Shanta Devarajan is Senior Director for Development Economics (DEC) and a former Acting Chief Economist of the World Bank Group.

He previously served as Chief Economist of the World Bank’s Middle East and North Africa Region, Principal Economist and Research Manager for Public Economics in the Development Research Group, and the Chief Economist of the Human Development Network, the South Asia Region and Africa Region. He co-directed the World Development Report 2004.

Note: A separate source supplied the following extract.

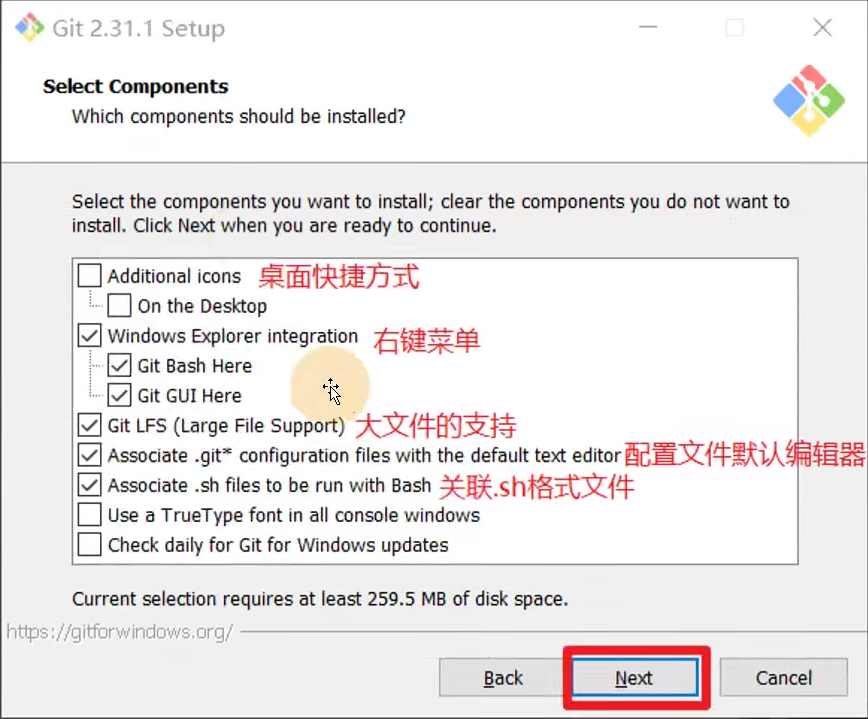868x719 pixels.
Task: Check the On the Desktop option
Action: coord(120,306)
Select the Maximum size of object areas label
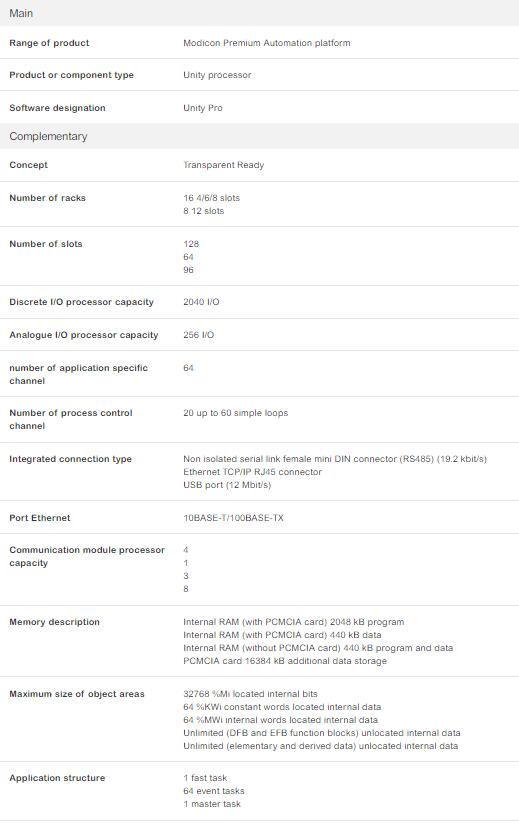Image resolution: width=519 pixels, height=826 pixels. pos(77,694)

Before 1991, he was a faculty member at Harvard University’s John F. Kennedy School of Government. His research covers public economics, natural resources and the environment, and general equilibrium modeling of developing countries, and he is the author or co-author of more than 100 publications.

Selected works
 Ames, Brian, Ward Brown, Shanta Devarajan, and Alejandro Izquierdo. "Macroeconomic policy and poverty reduction." (2001).
 Devarajan, Shanta, Stuti Khemani, and Shekar Shah. "The politics of partial decentralization." Does decentralization enhance service delivery and poverty reduction (2009): 102-121.
 Devarajan, Shanta, Jeffrey D. Lewis, and Sherman Robinson. "Getting the model right: The general equilibrium approach to adjustment policy." World Bank and International Food Policy Research Institute, Washington, DC Photocopy (1994).

References

20th-century Indian economists
21st-century Indian economists
Living people
Sri Lankan Hindus
World Bank Chief Economists
Year of birth missing (living people)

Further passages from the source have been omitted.